━━━━━ Source document
The Problem of Shards, Servers, and Queues In MMOs 253
An editorial at GamesIndustry takes a look at a couple of problems many MMOs have failed to solve as the genre has evolved over the last decade: log-in queues and a split player base. The most recent example is Aion, which launched in Europe and North America a few weeks ago. Players on some of the game's servers had to deal with lengthy queues until enough people left the starting areas and spread throughout the game. To NCSoft's credit, the queues are mostly gone already, and it wasn't simply launching with too few servers that was the problem (nor was simply launching more servers a perfect solution, as Warhammer proved). In fact, several servers had no queues at all, but many players had set their sights on the more popular ones — a problem facing other MMOs as well. At this point, it becomes a matter of programming — how can the developers for these MMOs build the networking aspect of the game such that more hardware can easily be allocated when it's needed, and also make it easier for people to play together without the restriction of different shards or servers? EVE Online has done well with a single game universe, but it's not clear how far that model can scale upwards.
Eve online runs Windows Server (Score:5, Interesting)
Re:Champions did it too (Score:3, Interesting)
I rather wouldn't play a game which world is "instanced" like that on zones. You're basically in the same world, but you're not. It just complicates things, and in that case multiple servers would be better.
EVE Online's one world model would be the ideal and it seems to work good there. Of course its also divided into zones and most popular ones can get laggy if theres lots of players and stuff going on - but its still the same world where everyone is.
━━━━━━━━━━
━━━━━ Data extract
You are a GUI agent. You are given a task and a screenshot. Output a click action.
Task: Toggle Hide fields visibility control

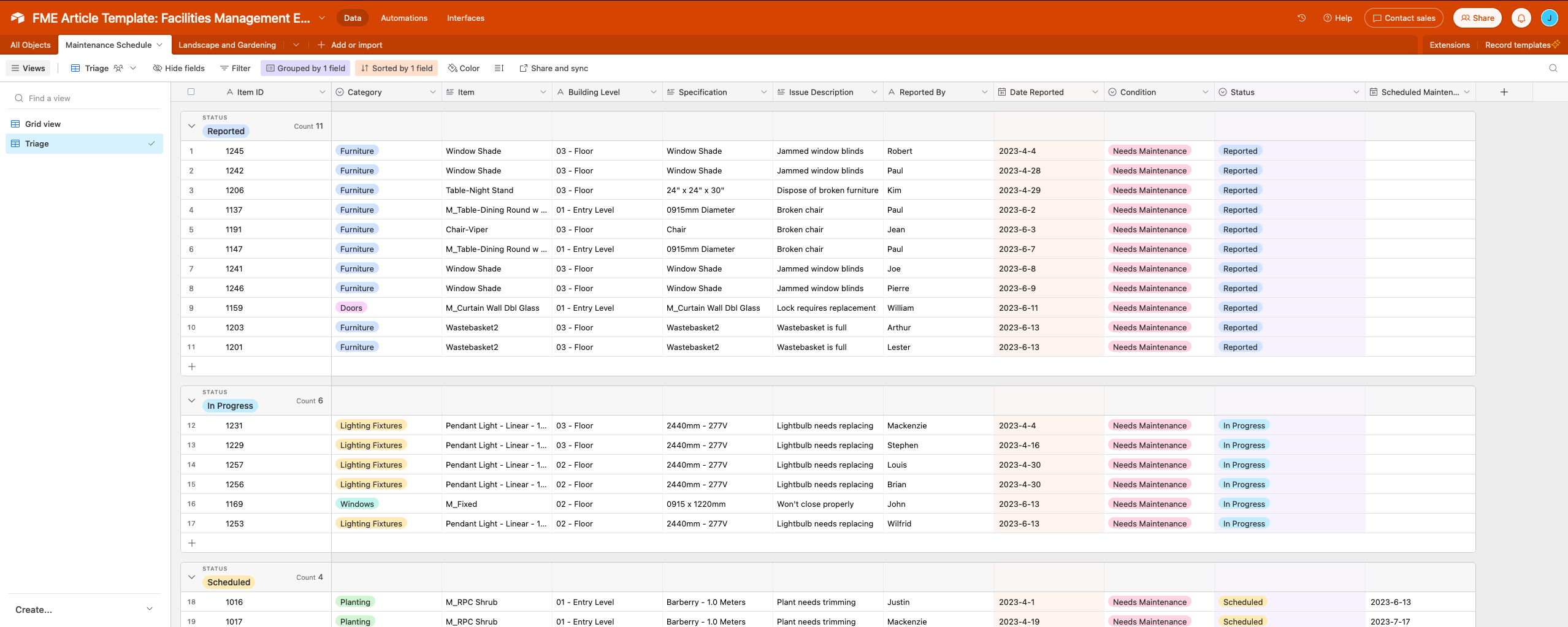[x=178, y=68]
━━━━━━━━━━
▶ [Set of tasks]:
[A] Answer from the MMO shards and queues text:
(i) Which game launched in Europe and North America a few weeks before the editorial?
(ii) Which game is said to have proved that launching more servers was not a perfect solution?
(iii) In EVE Online's one-world model, what can happen in the most popular zones when many players are there?
[B] Carry on the MMO shards and queues text from the point where it stops.

▶ [Answers in order]:
[A]
(i) Aion
(ii) Warhammer
(iii) They can get laggy.

[B]
Having one single world would also make the areas with fewer players more interesting (most 10->60 areas in WoW have been quite empty for long time)
It's not just technical scale (Score:4, Interesting)
The question of scale for an MMO applies to more than just the ability of the servers to host an increasing number of simultaneous players in a single virtual world. It's also about gameplay, and the MMO paradox: the more massive the world, the less important each player. I would argue that one of the factors in WoW's enduring success is that Blizzard knew when to add new servers not purely for performance reasons, but also to keep the number of players in any particular server at a particular sweet spot.
Too few players and there's no sense of a living, persistent world; too many players and that world is stifling and uninviting.
Actually, it will be interesting to see how things play out with Sony's MAG -- an action game that sits somewhere between classic multiplayer and MMO scale.
Re:Champions did it too (Score:3, Interesting)
Re:Computational Problem (Score:3, Interesting)
The fundamental design flaw they all have is that servers represent space in the game, it's a flawed assumption about the best model to use.
I'm probably just being naive here, but isn't the flaw really that the servers represent a fixed amount of space in the game, while at the same time the amount ("density") of user activity in a given space can vary, and therefore the amount of processing and I/O needed to support that space can become more than the server can support?
If so, perhaps a solution would be to make the server's "game-space-allocation" variable... i.e. if a server gets too busy, it allocates another server (from Amazon's E3 cloud or wherever) and transfer half of its game-space (and therefore half of its load) over to the new server. Conversely, if a server becomes underutililized it could merge itself back together with another underutilized server to cut costs.
Of course that would still leave unsolved the problem of seamless interactions across neighboring servers, but it's Sunday so I'm not going to think about that.
Easy fix (Score:2, Interesting)
Re:Champions did it too (Score:4, Interesting)
Re:Computational Problem (Score:5, Interesting)
This fellow was inadvertently correct. Representing space (volume) by putting sections of it onto single computers is a bad idea. Inevitably, no matter how good your design or how well-ordered your content is, some areas are going to become more popular than others. Hence, you're going to get congestion.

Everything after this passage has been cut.